● Entries on locating words and elements:
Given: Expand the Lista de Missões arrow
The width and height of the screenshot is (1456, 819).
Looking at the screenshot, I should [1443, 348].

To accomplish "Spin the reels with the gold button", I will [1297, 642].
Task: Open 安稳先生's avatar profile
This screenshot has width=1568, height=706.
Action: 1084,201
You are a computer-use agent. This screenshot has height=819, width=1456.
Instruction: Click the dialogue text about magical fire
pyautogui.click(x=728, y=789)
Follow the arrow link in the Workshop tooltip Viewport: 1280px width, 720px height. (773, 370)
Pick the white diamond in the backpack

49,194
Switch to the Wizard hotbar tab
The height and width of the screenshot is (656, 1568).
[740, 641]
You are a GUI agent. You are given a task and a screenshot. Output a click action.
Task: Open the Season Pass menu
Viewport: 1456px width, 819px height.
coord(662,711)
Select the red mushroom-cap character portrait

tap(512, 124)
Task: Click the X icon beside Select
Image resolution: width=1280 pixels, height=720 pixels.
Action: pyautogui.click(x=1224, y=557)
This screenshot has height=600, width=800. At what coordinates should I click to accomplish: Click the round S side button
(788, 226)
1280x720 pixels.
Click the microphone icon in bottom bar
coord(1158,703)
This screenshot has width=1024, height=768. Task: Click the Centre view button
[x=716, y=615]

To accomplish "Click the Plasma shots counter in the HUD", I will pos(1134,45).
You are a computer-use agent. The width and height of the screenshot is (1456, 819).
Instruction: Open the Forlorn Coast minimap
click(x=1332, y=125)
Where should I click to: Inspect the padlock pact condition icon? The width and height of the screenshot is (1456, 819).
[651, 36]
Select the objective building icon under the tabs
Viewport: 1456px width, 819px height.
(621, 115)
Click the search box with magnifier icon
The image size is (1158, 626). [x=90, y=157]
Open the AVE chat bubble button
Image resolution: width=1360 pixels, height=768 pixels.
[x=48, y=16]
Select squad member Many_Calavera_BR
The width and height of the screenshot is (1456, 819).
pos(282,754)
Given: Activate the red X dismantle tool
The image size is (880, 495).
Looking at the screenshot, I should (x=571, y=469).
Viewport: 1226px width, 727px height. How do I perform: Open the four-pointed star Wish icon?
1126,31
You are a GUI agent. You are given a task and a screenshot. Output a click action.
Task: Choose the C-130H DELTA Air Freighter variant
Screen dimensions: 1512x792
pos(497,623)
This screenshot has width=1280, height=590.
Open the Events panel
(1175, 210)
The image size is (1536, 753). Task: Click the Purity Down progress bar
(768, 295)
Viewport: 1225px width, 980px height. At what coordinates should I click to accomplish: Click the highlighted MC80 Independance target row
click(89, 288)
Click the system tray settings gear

● Set task:
Please set out every line of the entries above as a numbered list, leaving out the blank lines.

● Solution to this task:
1. Given: Expand the Lista de Missões arrow
2. The width and height of the screenshot is (1456, 819).
3. Looking at the screenshot, I should [1443, 348].
4. To accomplish "Spin the reels with the gold button", I will [1297, 642].
5. Task: Open 安稳先生's avatar profile
6. This screenshot has width=1568, height=706.
7. Action: 1084,201
8. You are a computer-use agent. This screenshot has height=819, width=1456.
9. Instruction: Click the dialogue text about magical fire
10. pyautogui.click(x=728, y=789)
11. Follow the arrow link in the Workshop tooltip Viewport: 1280px width, 720px height. (773, 370)
12. Pick the white diamond in the backpack
13. 49,194
14. Switch to the Wizard hotbar tab
15. The height and width of the screenshot is (656, 1568).
16. [740, 641]
17. You are a GUI agent. You are given a task and a screenshot. Output a click action.
18. Task: Open the Season Pass menu
19. Viewport: 1456px width, 819px height.
20. coord(662,711)
21. Select the red mushroom-cap character portrait
22. tap(512, 124)
23. Task: Click the X icon beside Select
24. Image resolution: width=1280 pixels, height=720 pixels.
25. Action: pyautogui.click(x=1224, y=557)
26. This screenshot has height=600, width=800. At what coordinates should I click to accomplish: Click the round S side button
27. (788, 226)
28. 1280x720 pixels.
29. Click the microphone icon in bottom bar
30. coord(1158,703)
31. This screenshot has width=1024, height=768. Task: Click the Centre view button
32. [x=716, y=615]
33. To accomplish "Click the Plasma shots counter in the HUD", I will pos(1134,45).
34. You are a computer-use agent. The width and height of the screenshot is (1456, 819).
35. Instruction: Open the Forlorn Coast minimap
36. click(x=1332, y=125)
37. Where should I click to: Inspect the padlock pact condition icon? The width and height of the screenshot is (1456, 819).
38. [651, 36]
39. Select the objective building icon under the tabs
40. Viewport: 1456px width, 819px height.
41. (621, 115)
42. Click the search box with magnifier icon
43. The image size is (1158, 626). [x=90, y=157]
44. Open the AVE chat bubble button
45. Image resolution: width=1360 pixels, height=768 pixels.
46. [x=48, y=16]
47. Select squad member Many_Calavera_BR
48. The width and height of the screenshot is (1456, 819).
49. pos(282,754)
50. Given: Activate the red X dismantle tool
51. The image size is (880, 495).
52. Looking at the screenshot, I should (x=571, y=469).
53. Viewport: 1226px width, 727px height. How do I perform: Open the four-pointed star Wish icon?
54. 1126,31
55. You are a GUI agent. You are given a task and a screenshot. Output a click action.
56. Task: Choose the C-130H DELTA Air Freighter variant
57. Screen dimensions: 1512x792
58. pos(497,623)
59. This screenshot has width=1280, height=590.
60. Open the Events panel
61. (1175, 210)
62. The image size is (1536, 753). Task: Click the Purity Down progress bar
63. (768, 295)
64. Viewport: 1225px width, 980px height. At what coordinates should I click to accomplish: Click the highlighted MC80 Independance target row
65. click(89, 288)
66. Click the system tray settings gear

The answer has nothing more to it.